When we entered the house, my aunt jokingly stated that my friends were this woman’s children. My friends were very offended because they looked nothing like this woman. My friends are technically Chinese, but were born and raised in Cambodia. This lady had no right to accept such compliments about her because they weren’t close to even being true.
When we were in the car, she acted proud and mighty and told my father how she received a compliment for having two beautiful daughters. My roommate was sick to her stomach.
When we began our trip back to Berkeley, my father decided to make a stop at a Cambodian store because this woman wanted to buy snacks. She was already short and beyond plump, but she wanted some snacks. In the store, I saw my dad and this woman flirt with one another and it felt like a dagger in my heart because all I could really think about was my mother and the pain she want through in the morning. I became enraged. I had the perfect shot to throw a can fruit at her and a jar at my father, but my friends stopped me. I even had a knife in my hand, but my friends told me to put it down. I almost lost it. I was overwhelmed with pain. Pain for my mother, my siblings, and for myself. I just began to hate my life once again.

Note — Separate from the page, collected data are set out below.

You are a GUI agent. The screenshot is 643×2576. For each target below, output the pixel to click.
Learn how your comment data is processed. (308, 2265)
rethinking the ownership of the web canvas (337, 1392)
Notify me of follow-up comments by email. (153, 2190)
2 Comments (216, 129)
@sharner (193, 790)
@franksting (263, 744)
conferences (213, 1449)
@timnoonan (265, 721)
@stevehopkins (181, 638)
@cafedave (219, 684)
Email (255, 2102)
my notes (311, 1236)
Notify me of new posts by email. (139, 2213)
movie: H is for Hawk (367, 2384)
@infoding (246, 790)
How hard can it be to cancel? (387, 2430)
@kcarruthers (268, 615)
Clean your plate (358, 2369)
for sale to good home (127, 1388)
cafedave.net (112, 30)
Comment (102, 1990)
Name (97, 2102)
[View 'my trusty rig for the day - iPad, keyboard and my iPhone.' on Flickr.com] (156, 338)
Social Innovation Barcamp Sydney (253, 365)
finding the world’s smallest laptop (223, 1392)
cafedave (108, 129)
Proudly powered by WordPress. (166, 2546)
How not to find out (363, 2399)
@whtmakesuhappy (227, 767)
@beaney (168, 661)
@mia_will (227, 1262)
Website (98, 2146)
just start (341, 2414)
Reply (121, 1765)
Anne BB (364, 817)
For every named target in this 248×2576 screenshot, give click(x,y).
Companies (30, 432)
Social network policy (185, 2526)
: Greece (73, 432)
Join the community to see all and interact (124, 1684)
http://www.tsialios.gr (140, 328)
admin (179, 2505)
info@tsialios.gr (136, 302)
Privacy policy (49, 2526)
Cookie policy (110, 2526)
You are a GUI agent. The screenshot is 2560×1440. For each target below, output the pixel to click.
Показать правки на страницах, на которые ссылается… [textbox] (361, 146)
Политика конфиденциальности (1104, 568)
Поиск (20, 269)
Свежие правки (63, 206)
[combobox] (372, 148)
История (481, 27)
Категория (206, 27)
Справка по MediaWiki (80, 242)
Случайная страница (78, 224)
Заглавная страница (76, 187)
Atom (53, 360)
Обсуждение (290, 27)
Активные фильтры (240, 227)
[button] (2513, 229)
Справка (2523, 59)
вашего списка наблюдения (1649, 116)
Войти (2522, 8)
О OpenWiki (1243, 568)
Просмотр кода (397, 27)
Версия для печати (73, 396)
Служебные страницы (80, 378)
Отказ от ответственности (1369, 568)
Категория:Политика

When we arrived to my place finally, I left without saying a word of gratitude and I went inside. If I were to say something, I would tell my father once again how much I hated him.
Throughout my life, my father has been a non-supportive role model.
My father always thought he was right in any argument. Because he was the man of the family and the breadmaker, he has the right to say anything and what he says, goes.
When I was first applying to college, my father was against me going. He said he didn’t have the money to pay for college, even though he knew that I would be the one taking out the loans. When I wanted to go to Stanford because of their low-income program where they would pay for all four years, he refused to pay for my application fee. When I decided to apply to San Jose State because I wanted to attend there to save money, he told me again, no.
My father never supports me when it comes to me living my own life.
In my last year of high school, I directed two-one act plays in the fall and a full-length play in the spring, and yet he never showed up.
I was part of the We The People competition and helped make it to States Final and yet, nothing.
I was a part of our community, San Jose, and yet nothing to be proud of.
My father to me is just another person; a stranger that walks pass me, never taking a glance at who I am or who I could be.
I am nothing in his eyes. I feel like nothing because of him.
But in reality, I see nothing worth looking at when he walks pass me. I guess I inherited that part from him.
As of today, I disown my father's surname and accept my mother's mother's surname.
This is my mini story and my mini update.